## [Your goal]
Please return only the lines from the one holding "Task: Click women's waist value 58-90" through the one holding "Click the yellow", exactly as they appear in the records below, both ends included.
*-*-*
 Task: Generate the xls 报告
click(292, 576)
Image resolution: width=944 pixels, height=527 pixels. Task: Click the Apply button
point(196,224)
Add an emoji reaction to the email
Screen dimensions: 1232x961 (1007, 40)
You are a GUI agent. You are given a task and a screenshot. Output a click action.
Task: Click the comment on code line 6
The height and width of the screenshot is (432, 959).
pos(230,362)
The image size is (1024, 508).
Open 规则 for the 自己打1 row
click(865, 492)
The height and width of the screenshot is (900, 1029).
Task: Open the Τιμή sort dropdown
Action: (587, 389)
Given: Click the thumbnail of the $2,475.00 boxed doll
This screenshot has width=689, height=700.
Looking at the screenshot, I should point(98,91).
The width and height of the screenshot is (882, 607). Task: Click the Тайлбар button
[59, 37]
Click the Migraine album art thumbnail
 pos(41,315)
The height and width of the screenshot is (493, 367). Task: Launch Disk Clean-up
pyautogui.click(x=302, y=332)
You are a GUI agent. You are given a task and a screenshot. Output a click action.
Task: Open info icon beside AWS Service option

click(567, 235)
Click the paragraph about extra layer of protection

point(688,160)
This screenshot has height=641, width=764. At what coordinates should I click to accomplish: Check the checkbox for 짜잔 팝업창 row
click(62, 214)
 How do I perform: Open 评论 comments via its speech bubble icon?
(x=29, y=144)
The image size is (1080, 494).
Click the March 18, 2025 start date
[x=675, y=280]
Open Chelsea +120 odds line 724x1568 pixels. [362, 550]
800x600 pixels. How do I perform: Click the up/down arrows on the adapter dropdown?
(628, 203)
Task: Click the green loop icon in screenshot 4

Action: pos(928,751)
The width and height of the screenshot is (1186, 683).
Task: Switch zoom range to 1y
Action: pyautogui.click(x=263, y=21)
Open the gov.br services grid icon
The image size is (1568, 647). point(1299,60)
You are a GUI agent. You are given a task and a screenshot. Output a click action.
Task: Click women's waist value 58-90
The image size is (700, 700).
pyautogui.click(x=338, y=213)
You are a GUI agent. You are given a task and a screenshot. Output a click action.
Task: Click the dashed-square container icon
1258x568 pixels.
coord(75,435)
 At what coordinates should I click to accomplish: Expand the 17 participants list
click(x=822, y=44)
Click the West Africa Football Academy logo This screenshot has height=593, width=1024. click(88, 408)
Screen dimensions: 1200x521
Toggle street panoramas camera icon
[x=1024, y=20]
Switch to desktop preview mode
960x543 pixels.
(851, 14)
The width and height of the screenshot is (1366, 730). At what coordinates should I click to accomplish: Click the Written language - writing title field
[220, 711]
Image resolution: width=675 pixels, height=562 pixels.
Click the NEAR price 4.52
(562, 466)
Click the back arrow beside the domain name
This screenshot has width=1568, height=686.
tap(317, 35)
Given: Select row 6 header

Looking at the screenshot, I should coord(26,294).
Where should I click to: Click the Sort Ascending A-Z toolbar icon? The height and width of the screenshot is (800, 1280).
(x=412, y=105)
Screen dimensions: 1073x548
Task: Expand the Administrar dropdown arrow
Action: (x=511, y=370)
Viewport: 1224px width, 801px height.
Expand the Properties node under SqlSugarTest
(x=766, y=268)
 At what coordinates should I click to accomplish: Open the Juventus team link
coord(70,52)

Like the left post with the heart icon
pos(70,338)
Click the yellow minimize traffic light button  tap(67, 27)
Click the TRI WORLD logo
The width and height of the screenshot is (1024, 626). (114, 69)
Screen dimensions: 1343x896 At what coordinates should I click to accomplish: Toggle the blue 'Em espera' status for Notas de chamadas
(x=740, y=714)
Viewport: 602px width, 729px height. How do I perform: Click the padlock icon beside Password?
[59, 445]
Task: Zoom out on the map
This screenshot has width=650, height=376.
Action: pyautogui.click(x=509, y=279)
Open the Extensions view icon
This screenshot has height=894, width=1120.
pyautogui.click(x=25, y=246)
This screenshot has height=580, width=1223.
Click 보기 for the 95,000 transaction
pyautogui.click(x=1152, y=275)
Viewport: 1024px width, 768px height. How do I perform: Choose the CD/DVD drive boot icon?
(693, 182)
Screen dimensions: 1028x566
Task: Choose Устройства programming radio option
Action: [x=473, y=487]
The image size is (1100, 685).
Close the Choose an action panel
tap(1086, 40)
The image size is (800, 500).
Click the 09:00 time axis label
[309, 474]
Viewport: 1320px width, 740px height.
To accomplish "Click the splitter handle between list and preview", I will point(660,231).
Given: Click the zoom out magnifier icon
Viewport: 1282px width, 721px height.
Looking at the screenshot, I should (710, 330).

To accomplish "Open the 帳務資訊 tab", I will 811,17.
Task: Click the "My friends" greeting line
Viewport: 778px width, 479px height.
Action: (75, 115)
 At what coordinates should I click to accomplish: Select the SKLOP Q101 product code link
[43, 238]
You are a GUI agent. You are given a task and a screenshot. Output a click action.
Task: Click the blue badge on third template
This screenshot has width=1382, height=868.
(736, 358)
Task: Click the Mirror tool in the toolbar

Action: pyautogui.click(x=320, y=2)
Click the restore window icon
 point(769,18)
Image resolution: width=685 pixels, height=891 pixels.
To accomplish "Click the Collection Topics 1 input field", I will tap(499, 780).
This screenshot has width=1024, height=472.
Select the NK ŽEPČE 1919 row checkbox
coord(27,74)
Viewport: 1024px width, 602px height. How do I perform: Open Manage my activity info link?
*-*-*
## [Exercise result]
Task: Click women's waist value 58-90
The image size is (700, 700).
pyautogui.click(x=338, y=213)
You are a GUI agent. You are given a task and a screenshot. Output a click action.
Task: Click the dashed-square container icon
1258x568 pixels.
coord(75,435)
 At what coordinates should I click to accomplish: Expand the 17 participants list
click(x=822, y=44)
Click the West Africa Football Academy logo This screenshot has height=593, width=1024. click(88, 408)
Screen dimensions: 1200x521
Toggle street panoramas camera icon
[x=1024, y=20]
Switch to desktop preview mode
960x543 pixels.
(851, 14)
The width and height of the screenshot is (1366, 730). At what coordinates should I click to accomplish: Click the Written language - writing title field
[220, 711]
Image resolution: width=675 pixels, height=562 pixels.
Click the NEAR price 4.52
(562, 466)
Click the back arrow beside the domain name
This screenshot has width=1568, height=686.
tap(317, 35)
Given: Select row 6 header

Looking at the screenshot, I should coord(26,294).
Where should I click to: Click the Sort Ascending A-Z toolbar icon? The height and width of the screenshot is (800, 1280).
(x=412, y=105)
Screen dimensions: 1073x548
Task: Expand the Administrar dropdown arrow
Action: (x=511, y=370)
Viewport: 1224px width, 801px height.
Expand the Properties node under SqlSugarTest
(x=766, y=268)
 At what coordinates should I click to accomplish: Open the Juventus team link
coord(70,52)

Like the left post with the heart icon
pos(70,338)
Click the yellow minimize traffic light button  tap(67, 27)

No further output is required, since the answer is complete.